Linux VRF with MPLS for L3-VPN

Intended Audience

Some background about MPLS networking and VRF is definitely useful. Some understanding of Linux net-namespaces is definitely useful.

VRF Background

Typically VRF is used in VPN implementations, where it is possible to have overlapping address-spaces between one or more customers, in such situations, the isolation required between customers is achieved using VRF. This can as well be achieved using VRF. This is explained in excellent details in this blog post by cumulus networks.

Re-producing Setup

One of the use-cases for VRF presented during netdev 1.1 was using VRFs with MPLS feature (also from Cumulus Networks). One of the things that I wanted to be able to do this is - to re-create the setup, so that it works on any Linux with kernel having the supported features. This exercise turned out to be slightly more involved than I thought before.

The Topology

This setup is explained in the document and is reproduced below

VRF MPLS Topology

  1. Each of the device (Host, CE, PE or P) lives in it's own netns. veth and bridge links are used as appropriate to connect the hosts (making sure also that their end-points are in the right netns).
  2. Linux implementation of vrf is a netdevice. So one VRF netdevice is created for each of the customer in the same PE router, thus there are two VRF netdevices in the PE router.
  3. The physical devices (veth endpoints) that connect to the customer edge router (CE Router) are enslaved to the VRF netdevice corresponding to that customer.
  4. For each of the VRF netdevice, there's a separate routing table setup for lookup and corresponding l3mdev rules are added for making sure the packet lookup happens in the correct routing table.

Issues / Problems faced

While setting up most of the things was relatively easier, there were a few gotchas

  1. It was not obvious, but MPLS labels can be setup only in the main routing table hence specifying table parameter throws EINVAL and as with many RTNETLINK errors, this one is a bit hard to figure out. Just figured this out by reading the appropriate code.
  2. Unless you actually setup using sysctl -w net.mpls.platform_labels=10000, setting up label values throws an EINVAL error, so one has to first set this up. Basically the default value of platform_labels that is the max allowed label is 0. Hence we need to set it up to some high value, so label numbers we use will work. Note: maximum value for the label is 2^20.
  3. The way I was going about creating most of the interfaces was, I was first creating an interface in the default namespace and then assigning the netns using ip link set <dev> netns <nsname>. While this works for veth devices, this doesn't work for vrf devices. My first impression was that setting VRF in a non-default netns is not allowed, while that is not the case, moving VRF from one netns to another is not allowed. So the best way to go about creating that is - to actually create the VRF device in the correct netns first time itself something like - ip netns exec pe1 ip link add vrf-pe1-ce1 type vrf table 10.
  4. After everything was setup fine, the ping from c1 to c3 (see figure above) was not still working. While the setup looked all fine, was not able to ping from the hosts across MPLS network. The packets were not getting forwarded on one of the PE routers.
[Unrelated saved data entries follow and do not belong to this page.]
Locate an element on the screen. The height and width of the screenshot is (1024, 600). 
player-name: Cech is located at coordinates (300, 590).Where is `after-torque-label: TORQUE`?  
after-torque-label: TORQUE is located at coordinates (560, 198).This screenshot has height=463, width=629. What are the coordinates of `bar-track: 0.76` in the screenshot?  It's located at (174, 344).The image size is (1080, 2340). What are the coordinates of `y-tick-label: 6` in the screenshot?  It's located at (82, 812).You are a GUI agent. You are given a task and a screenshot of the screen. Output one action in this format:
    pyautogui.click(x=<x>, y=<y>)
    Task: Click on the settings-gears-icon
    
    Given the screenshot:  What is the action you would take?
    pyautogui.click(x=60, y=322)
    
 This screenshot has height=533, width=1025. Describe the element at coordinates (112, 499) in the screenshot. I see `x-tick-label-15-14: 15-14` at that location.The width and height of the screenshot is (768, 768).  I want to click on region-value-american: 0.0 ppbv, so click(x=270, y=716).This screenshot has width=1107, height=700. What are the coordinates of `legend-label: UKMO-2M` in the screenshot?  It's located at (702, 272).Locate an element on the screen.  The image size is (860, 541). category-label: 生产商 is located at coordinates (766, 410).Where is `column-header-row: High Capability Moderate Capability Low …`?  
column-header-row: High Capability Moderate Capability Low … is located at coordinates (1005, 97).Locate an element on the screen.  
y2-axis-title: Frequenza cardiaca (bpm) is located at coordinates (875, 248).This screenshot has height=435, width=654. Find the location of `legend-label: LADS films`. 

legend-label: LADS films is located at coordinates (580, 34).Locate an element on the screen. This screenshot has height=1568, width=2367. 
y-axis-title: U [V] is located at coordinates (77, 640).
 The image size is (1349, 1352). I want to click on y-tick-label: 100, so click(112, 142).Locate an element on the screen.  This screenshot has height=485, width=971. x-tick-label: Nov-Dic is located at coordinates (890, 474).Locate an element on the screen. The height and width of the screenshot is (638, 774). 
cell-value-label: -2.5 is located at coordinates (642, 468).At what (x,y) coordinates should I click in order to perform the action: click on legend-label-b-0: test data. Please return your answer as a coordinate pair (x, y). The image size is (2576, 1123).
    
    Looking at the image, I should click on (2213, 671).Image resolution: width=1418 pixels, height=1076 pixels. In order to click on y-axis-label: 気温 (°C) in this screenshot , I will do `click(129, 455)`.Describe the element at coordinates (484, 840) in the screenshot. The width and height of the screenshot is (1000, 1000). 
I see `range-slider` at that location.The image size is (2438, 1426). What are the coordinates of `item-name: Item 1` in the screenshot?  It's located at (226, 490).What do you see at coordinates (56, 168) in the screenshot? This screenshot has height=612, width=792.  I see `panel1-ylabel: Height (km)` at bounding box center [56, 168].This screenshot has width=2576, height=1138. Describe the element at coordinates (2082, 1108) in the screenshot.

A debugging using tcpdump showed that while the route was properly setup, the packets didn't show up on the corresponding interface (pe-p core). So I contacted original author of the tutorial (Dave Ahern of Cumulus Networks). He suggested to try and trace trace fib events perf record -efib:* and then perf script to see for any clues. This actually helped. While, the lookup was working fine but what was observed was a subsequent fib_validate_source after the lookup was failing. This was because the VRF routing table didn't have a default route (which is always recommended) and it didn't have a route to the source subnet. Due to absence of this route, the source was treated as martian. Verified this using sysctl -w net.ipv4.conf.all.log_martian=1. Finally after adding the route to the source subnet the issue was resolved.
  5. After all the above issues were resolved a rather odd issue showed up, while it was possible to ping across hosts, it was not possible to ping the host itself. This is because, when we create a netns, the loopback interface lo in that network namespace is not set as up by default. This is fixed by setting ip netns exec netnsname ip link setup lo up to be done in every network namespace created.


Following github repository has complete setup. Please give it a try and report if any issues.


Some references used for this experiment -

  1. Tutorial PDF
  2. Tutorial Video - See VRF with MPLS use-case
  3. Stack-Exchange discussion related to MPLS labels


Network namespaces, virtual Ethernet and bridge interfaces allow creation of complex topologies within a single Linux box and hence can become an excellent tools for creating test-beds. Discussed in this blog was one application of such a test bed. As a next step, it would make a lot of sense to actually automate (or automate as far as possible) creation of complex topology starting from something like a 'dot' file.